[START SOURCE PASSAGE]
Data Mining Question Plugin for ILIAS

This repository contains a Test Question Plugin for ILIAS. It allows to generate a "Data Mining Question" in an ILIAS test. For general information about tests in ILIAS, take a look at the ILIAS Documentation.

The idea is similar to a kaggle competition. An instructor can upload a training file for machine learning algorithms as well as a file with features but without predictions. The participant can then take the test and upload the predicted values for the given features. The final score of the test is automatically computed according to a metric specified by the instructor (e.g. Precision, Recall, F1-Score, ..). If configured, the participants can also see their current performance in a highscore board. Usually (like in Kaggle competitions) there are two types of tests:

Participants can upload their solutions many times and have a highscore to see how well they perform relative to others (this allows a bit of overfitting because they can upload and adjust their predictions multiple times)
The test has a holdout set which allows only one upload to see how well the model generalizes Both scenarios can be realized with this plugin by creating two independent tests with the corresponding settings.

This plugin is not restricted to Classification or Regression but can also be extended with a custom evaluation service. This allows any setting where a gold standard exists and an automatic evaluation is possible (e.g. in image detection).

Installation

Start at your ILIAS root directory

mkdir -p Customizing/global/plugins/Modules/TestQuestionPool/Questions
cd Customizing/global/plugins/Modules/TestQuestionPool/Questions
git clone https://github.com/dwslab/assDataMiningQuestion

As ILIAS administrator, install and activate the plugin in the ILIAS Plugin Administration menu:

Administration->Plugins
Search for Plugin "assDataMiningQuestion" (ID is "dataminingqu") and click on "Actions", then "Install"
Click on Actions again and choose "Activate"

Creating a question

To create a data mining question, select a course and add a new test by clicking on "Add New Item" -> "Test" (below category Assessment). Choose a title for the test (which can contain multiple questions) and click on "Add test" to actually create it. To add a question, click on the "Questions" tab on the left side and then "Create question". Select the question type "Data Mining Question" and click on "Create". Now you can change the properties of the question (every property is described in more detail in the section "Description of Data Mining settings").
[END SOURCE PASSAGE]
[START ENTRIES SHOWN]
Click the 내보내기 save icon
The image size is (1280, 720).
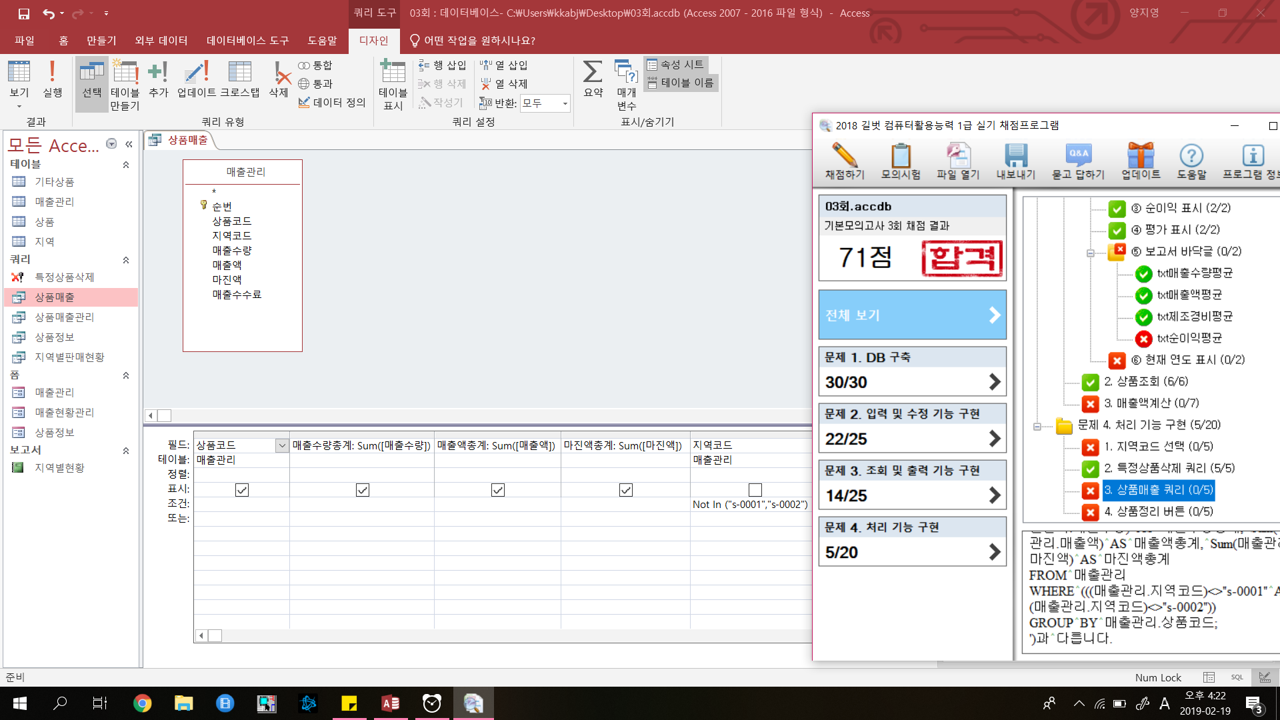point(1015,161)
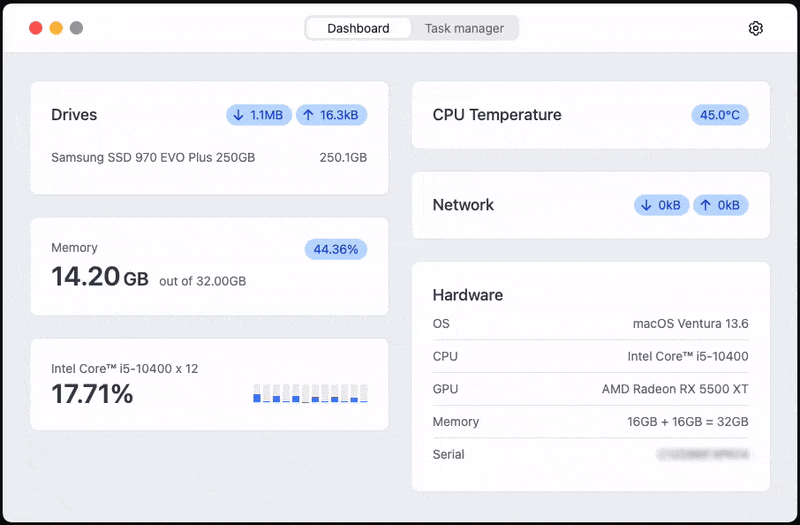Viewport: 800px width, 525px height.
Task: Click the memory usage 44.36% badge
Action: point(335,249)
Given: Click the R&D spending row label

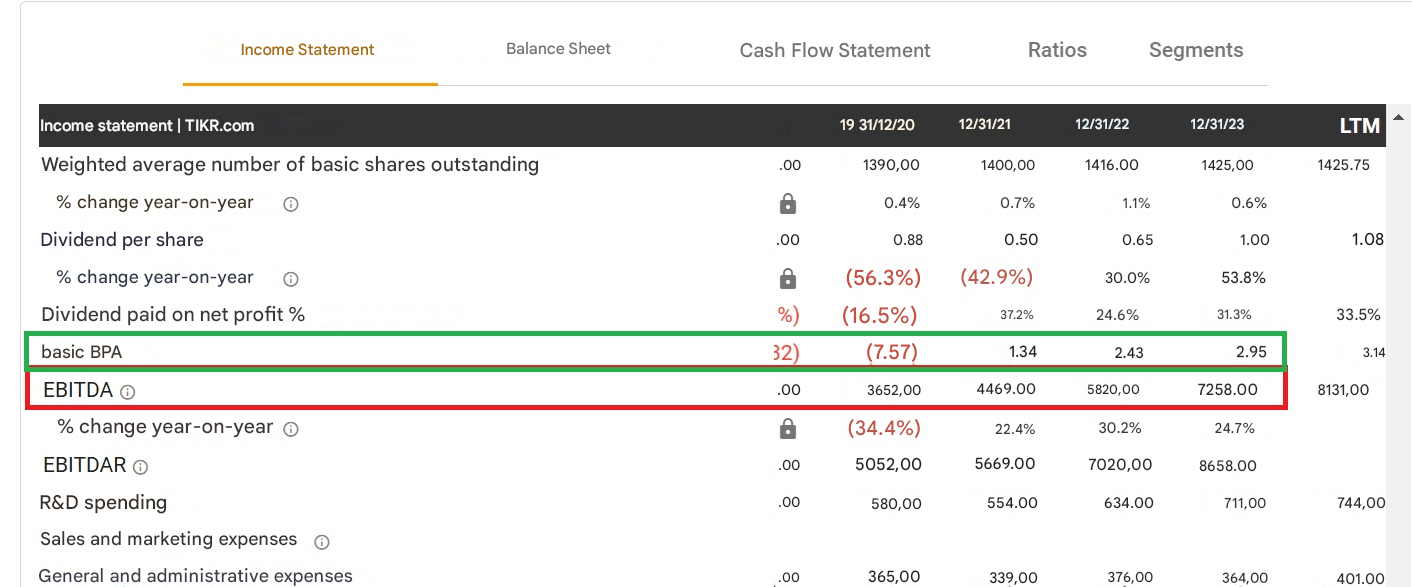Looking at the screenshot, I should (x=103, y=502).
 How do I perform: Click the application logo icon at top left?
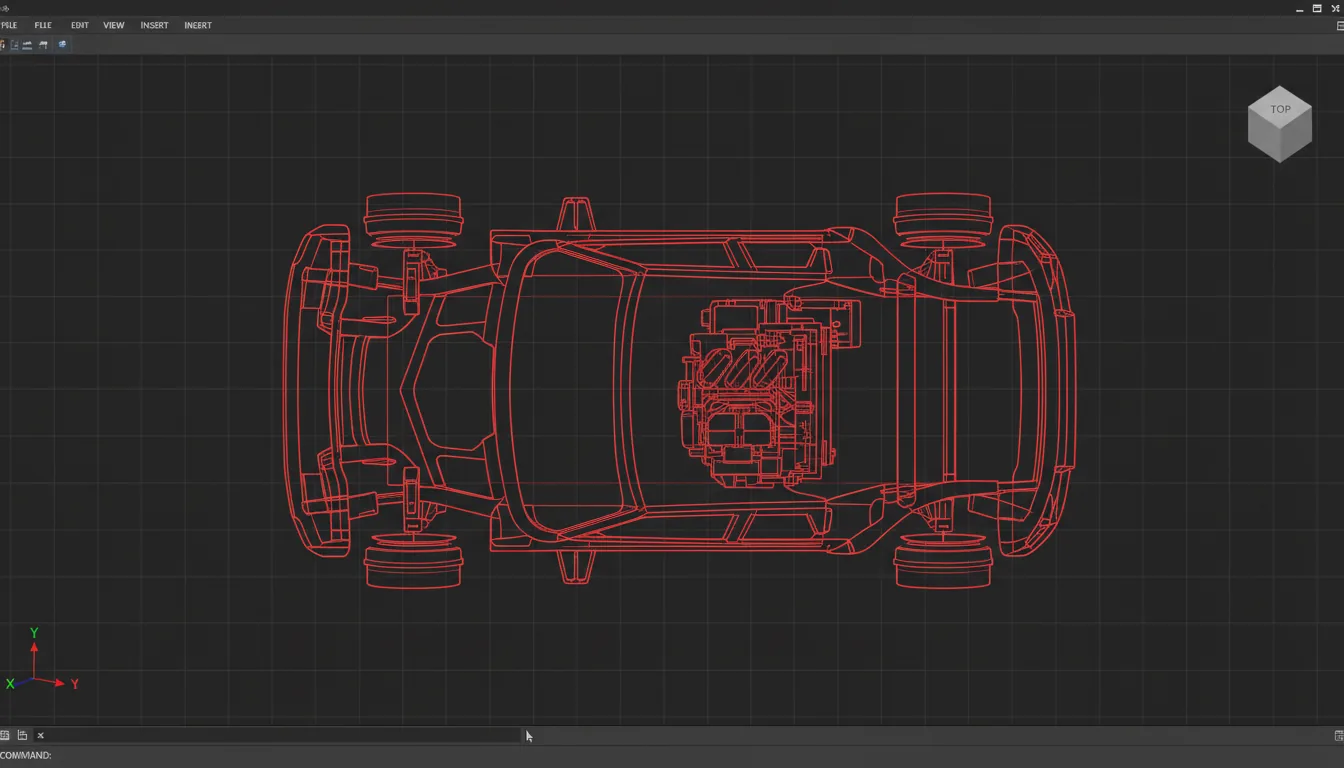pyautogui.click(x=5, y=7)
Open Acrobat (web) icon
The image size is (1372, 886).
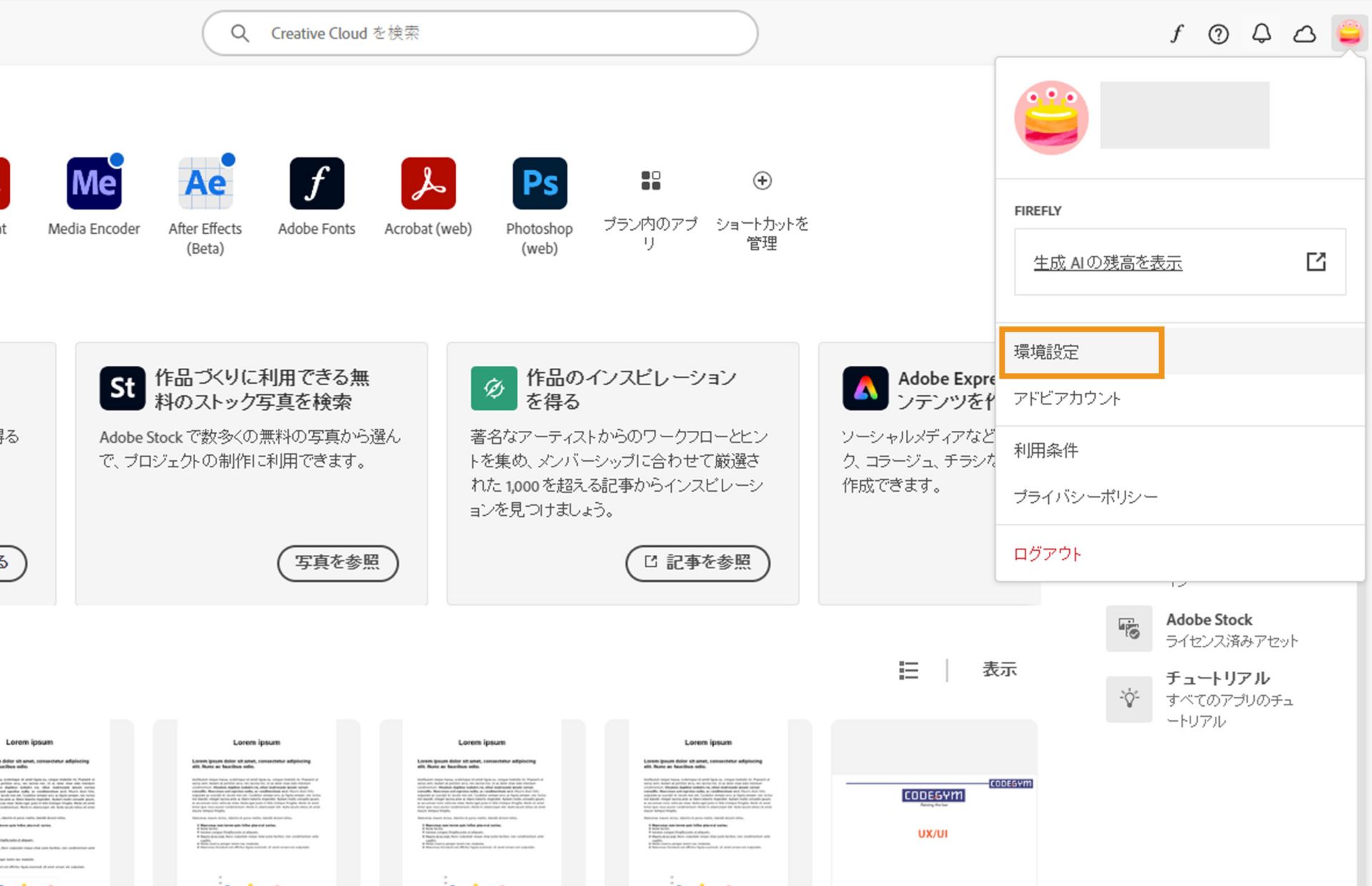428,184
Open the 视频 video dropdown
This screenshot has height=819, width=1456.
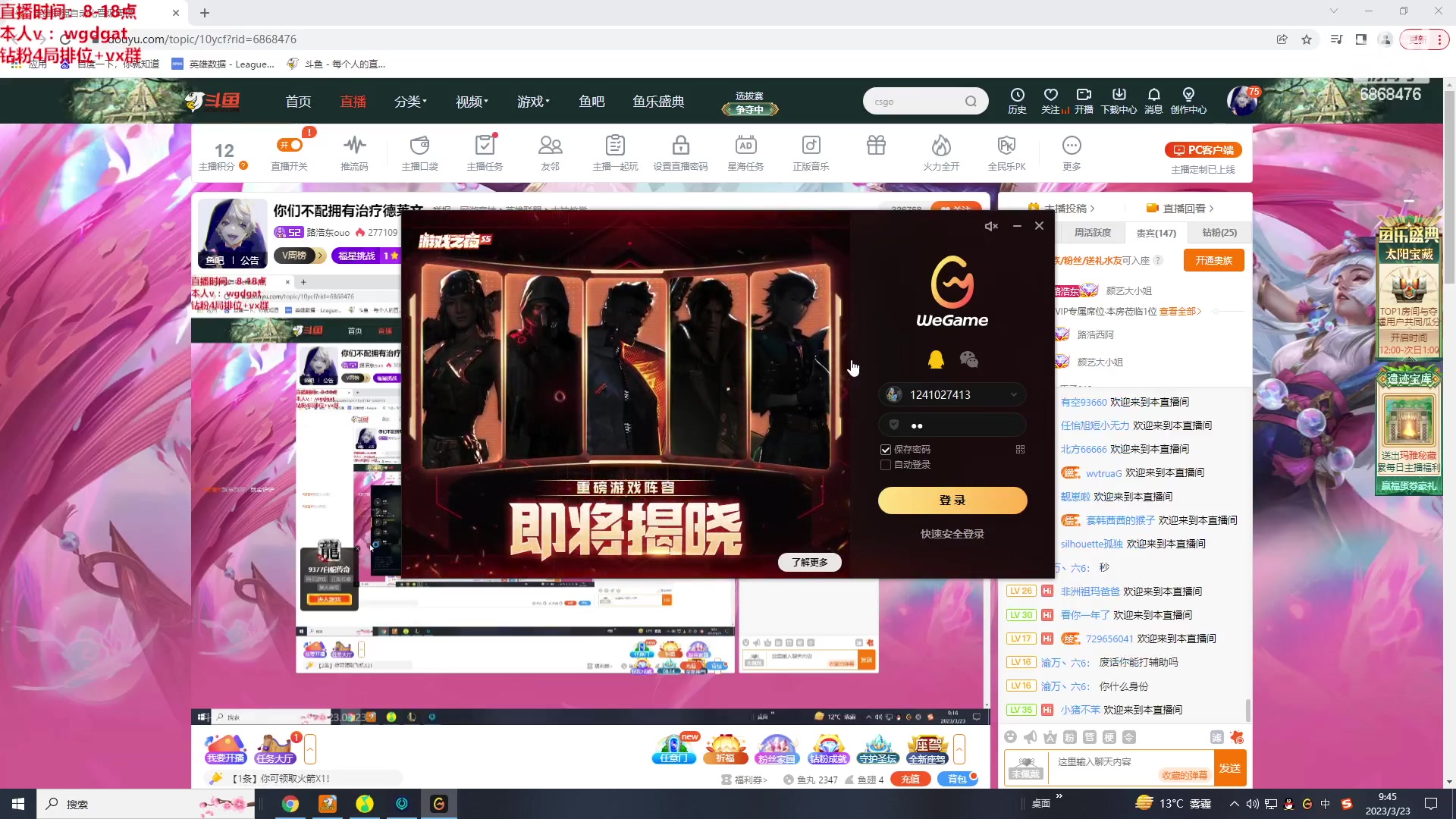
[END ENTRIES SHOWN]
-- TASK 1 --
Answer these questions using the ILIAS plugin page:
(a) What kind of competition is the idea of the plugin compared to?
(b) What ID does the page give for the plugin "assDataMiningQuestion"?
(c) Which tab do you click to add a question to a test?
-- TASK 2 --
From the ILIAS plugin page, echo one span word for word. Begin at the words "Participants can upload", and stop after "the corresponding settings.".

-- FINAL RESULT 1 --
(a) A kaggle competition.
(b) "dataminingqu".
(c) The "Questions" tab on the left side.

-- FINAL RESULT 2 --
Participants can upload their solutions many times and have a highscore to see how well they perform relative to others (this allows a bit of overfitting because they can upload and adjust their predictions multiple times)
The test has a holdout set which allows only one upload to see how well the model generalizes Both scenarios can be realized with this plugin by creating two independent tests with the corresponding settings.